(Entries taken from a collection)
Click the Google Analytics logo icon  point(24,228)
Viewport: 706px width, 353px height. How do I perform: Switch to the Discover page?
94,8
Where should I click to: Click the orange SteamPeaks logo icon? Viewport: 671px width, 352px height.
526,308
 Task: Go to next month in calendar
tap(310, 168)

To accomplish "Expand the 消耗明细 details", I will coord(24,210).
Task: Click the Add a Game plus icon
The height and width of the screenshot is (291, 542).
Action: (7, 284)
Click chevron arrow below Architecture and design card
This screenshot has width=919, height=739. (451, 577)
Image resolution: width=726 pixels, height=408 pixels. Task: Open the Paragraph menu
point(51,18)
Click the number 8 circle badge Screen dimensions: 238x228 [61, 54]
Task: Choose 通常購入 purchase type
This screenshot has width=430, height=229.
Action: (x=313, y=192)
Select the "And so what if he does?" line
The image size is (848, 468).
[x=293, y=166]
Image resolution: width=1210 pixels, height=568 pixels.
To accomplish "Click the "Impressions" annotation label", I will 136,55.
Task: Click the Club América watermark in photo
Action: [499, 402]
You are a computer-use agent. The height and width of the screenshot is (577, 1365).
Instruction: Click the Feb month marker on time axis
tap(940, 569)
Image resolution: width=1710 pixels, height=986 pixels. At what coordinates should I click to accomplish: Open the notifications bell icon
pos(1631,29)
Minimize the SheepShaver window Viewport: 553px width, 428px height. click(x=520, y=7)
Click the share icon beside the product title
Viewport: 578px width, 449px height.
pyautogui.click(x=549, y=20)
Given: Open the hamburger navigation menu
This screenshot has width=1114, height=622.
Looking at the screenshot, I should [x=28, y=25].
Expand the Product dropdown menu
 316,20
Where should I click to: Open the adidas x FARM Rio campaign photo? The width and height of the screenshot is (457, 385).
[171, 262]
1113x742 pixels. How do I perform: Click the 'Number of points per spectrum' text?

• **Task details**:
Look above for the line with "Viewport: 706px width, 353px" and the line with "Image resolution: width=1210". Write out those two lines and all the lines between them, exactly, and no others.

• **Output below**:
Viewport: 706px width, 353px height. How do I perform: Switch to the Discover page?
94,8
Where should I click to: Click the orange SteamPeaks logo icon? Viewport: 671px width, 352px height.
526,308
 Task: Go to next month in calendar
tap(310, 168)

To accomplish "Expand the 消耗明细 details", I will coord(24,210).
Task: Click the Add a Game plus icon
The height and width of the screenshot is (291, 542).
Action: (7, 284)
Click chevron arrow below Architecture and design card
This screenshot has width=919, height=739. (451, 577)
Image resolution: width=726 pixels, height=408 pixels. Task: Open the Paragraph menu
point(51,18)
Click the number 8 circle badge Screen dimensions: 238x228 [61, 54]
Task: Choose 通常購入 purchase type
This screenshot has width=430, height=229.
Action: (x=313, y=192)
Select the "And so what if he does?" line
The image size is (848, 468).
[x=293, y=166]
Image resolution: width=1210 pixels, height=568 pixels.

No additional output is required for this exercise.